[Start of section]
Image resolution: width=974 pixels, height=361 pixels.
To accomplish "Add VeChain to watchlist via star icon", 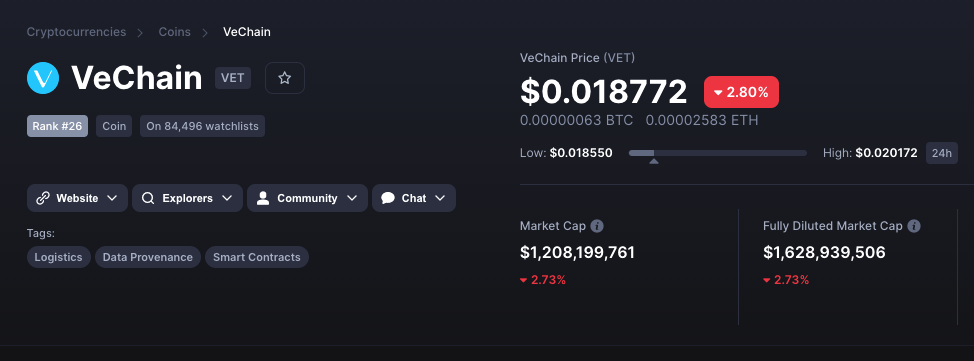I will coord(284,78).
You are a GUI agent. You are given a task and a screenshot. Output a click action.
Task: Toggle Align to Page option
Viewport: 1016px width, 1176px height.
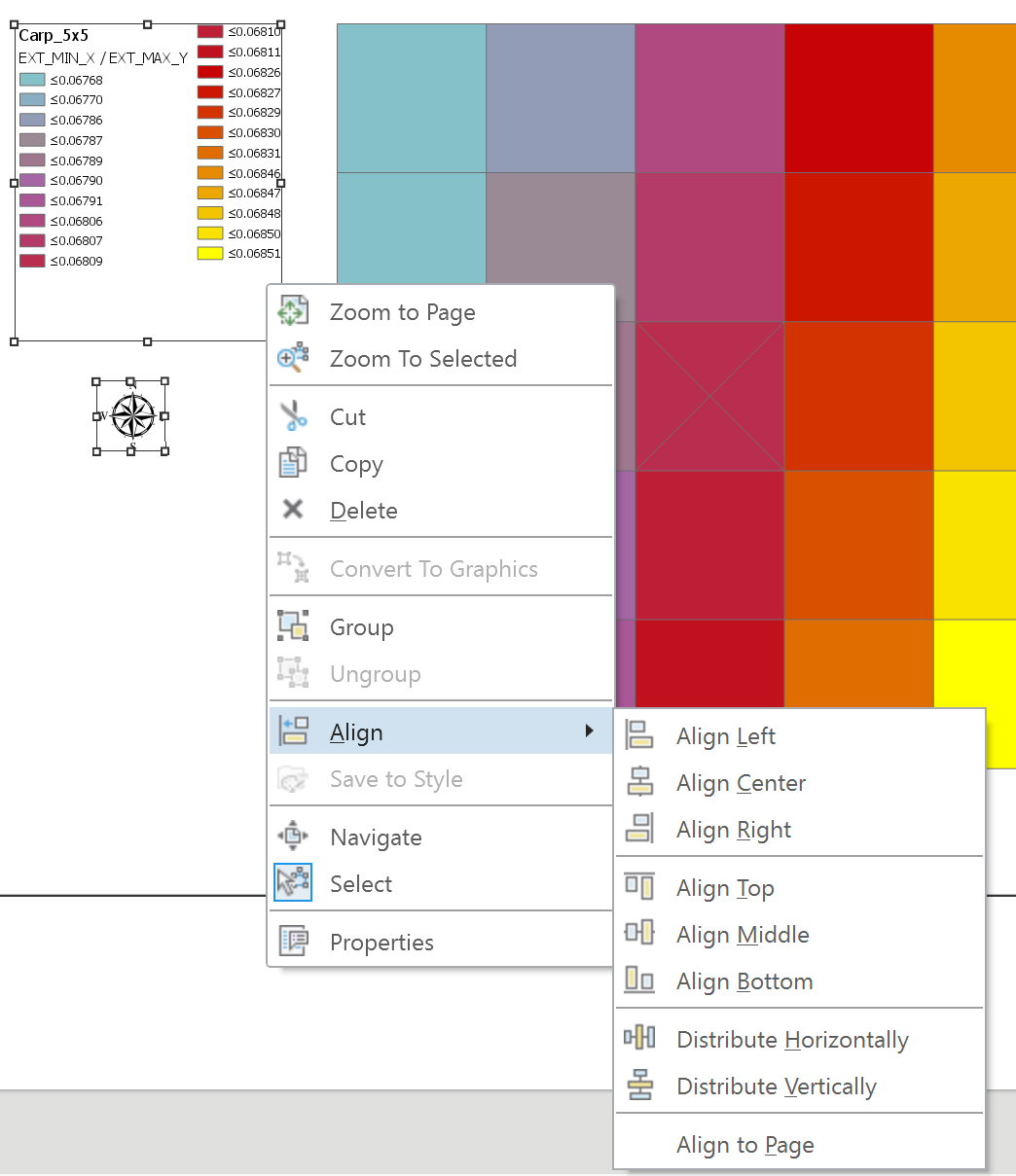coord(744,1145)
[End of section]
What is expected >> From the line containing "You are a GUI" down to the last line of the records above, repeat every line exactly and nothing else, dropping any pictures.

Your solution >>
You are a GUI agent. You are given a task and a screenshot. Output a click action.
Task: Toggle Align to Page option
Viewport: 1016px width, 1176px height.
coord(744,1145)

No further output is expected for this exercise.